Getting Jiggy with It

Author: Roisin Cahalan on behalf of the Dance Educators’ Committee  

Irish dancing is one of most recognizable cultural dance genres internationally and is practiced by hundreds of thousands of enthusiasts across the globe. Although always popular in Ireland and among the Irish diaspora, Irish dancing reached a worldwide audience over 25 years ago with the success of productions such as “Riverdance” and “Lord of the Dance”. Irish dancing, unlike many other dance formats, is structured around a dense calendar of competitive events called “feiseanna”, culminating in the annual World Irish dancing championships, which features the top 5000 international qualifiers in an eight-day event.

 Emily Bourke by Feisfoto

In recent decades, the complexity and physical demands of Irish dancing have increased exponentially, as has the incidence of injury in the genre. At the elite level, it is comparable to that experienced by peers from contemporary dance1 and ballet fields.2 Despite the unique choreographic features of Irish dancing, not least the upright torso and stationary arms, and the requirement to land on the toes with minimal knee bend, there are many similarities between the risks and injury profiles of elite Irish dancers and peers from other genres.1,3

The research into the causes of injury in Irish dancing is still at a relatively early stage. However, we do know that the lower limb, in particular the foot and ankle, are overwhelmingly the main body parts affected.4,5 Surprisingly, investigations of physical characteristics such as strength, endurance, balance and so on have identified few associations with injury.5,6 That is not to say that clinicians, researchers and practitioners should ignore these as potential factors.
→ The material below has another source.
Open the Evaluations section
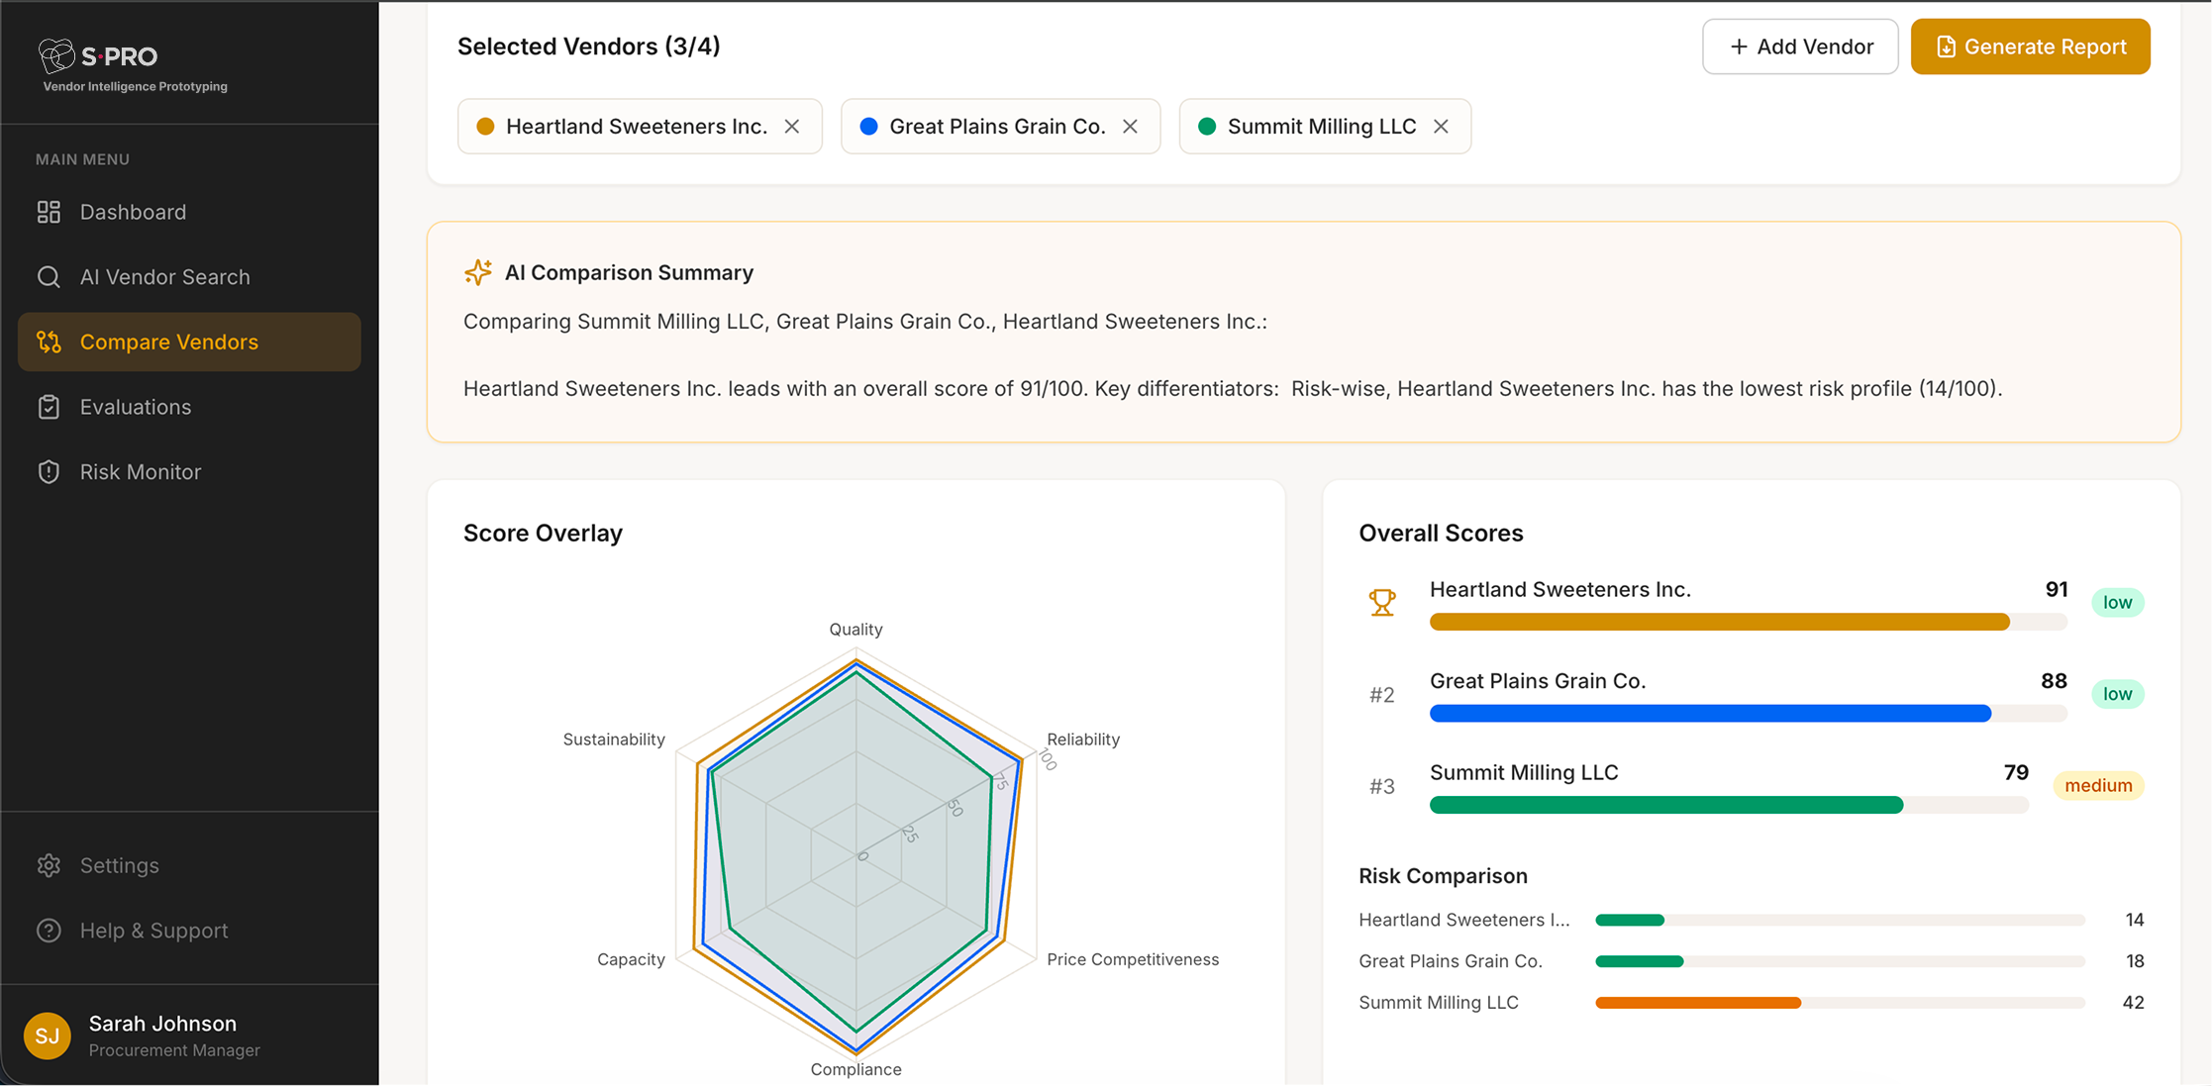Screen dimensions: 2212x1086 click(136, 406)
The nature of Irish dancing frequently results in muscle imbalance, with weak hip abductors and gluteal muscles, and tight hamstrings and calf muscles particularly common.7 Excellent ankle proprioception is very important due to the high level of acute ankle injury encountered.7

Load management and periodization is generally poor, with injury being associated with sudden spikes in load. There appears to be a relationship between injury and poor sleep, suboptimal general and psychological health, low mood, and increased catastrophizing.1,5,6 There is also an indication that cross training is underutilized, and there is a practice of continuing to dance even when injured or in pain.1,6 The following model identifies the myriad of factors that can threaten or protect an Irish dancer’s health and wellbeing. This is based on the research in Irish dancing, other dance genres and sport, and would apply to many elite dancers and athletes.

Cahalan, 2020

One of the most important things to remember about elite Irish dancers is that, in my experience, they share a common mind set with dancers from other genres. Dance is an integral part of their identity, and injury is a threat to the entire dancer’s sense of self. They tend to be passionate about their dancing, and some focus on the short term as opposed to employing strategies to support healthy longevity in dance. Irish dancers need to be treated holistically, with SMART goal setting and careful monitoring to support progress in performance or when injured. For more on the management of the elite Irish dancer, see “The Complete Irish Dance” Facebook page and YouTube channels, which are packed with easily accessible resources for anyone working with these athletes.



  1. Cahalan R, Kearney P, Ni Bhriain O, Redding E, Quin E, McLaughlin LC, O’Sullivan K. (2018). Dance exposure, wellbeing and injury in collegiate Irish and contemporary dancers: A prospective study. Physical Therapy in Sport.
  2. Cahalan, R. and O'Sullivan, K. (2013a) 'Injury in Professional Irish Dancers', Journal of Dance Medicine & Science, 17(4),150-158.
  3. Higginbotham O, Cahalan R (2020). The collegiate Irish dancer's experience of injury: A qualitative study. Medical Problems of Performing Artists.
  4. Cahalan, R., O'Sullivan, K., Purtill, H (2017). Biopsychosocial Factors Associated with Foot and Ankle Pain and Injury in Irish Dance: A Prospective Study. Medical Problems of Performing Artists. 32(2),111-117.
  5. Cahalan, R., O'Sullivan, K., Purtill, H. Bargary N., Ni Bhriain O. and O'Sullivan, P. (2015). ‘Inability to perform due to pain/injury in elite adult Irish dance: A prospective investigation of contributing factors’, Scandinavian Journal of Medicine and Science in Sports, 26(6), 694–702. doi: 10.1111/sms.12492
  6. Cahalan R, Bargary N, O’Sullivan K. 2019. Dance exposure, general health, sleep and injury in elite adolescent Irish dancers: A prospective study. Physical Therapy in Sport, 40: 153-159.
  7. Cahalan et al; 2020. Complete Irish Dancer: Optimization of Health and Performance in Irish Dancers. Chapter 2. Nova Sports Publishers, New York, USA. ISBN: 978-1-53617-389-5.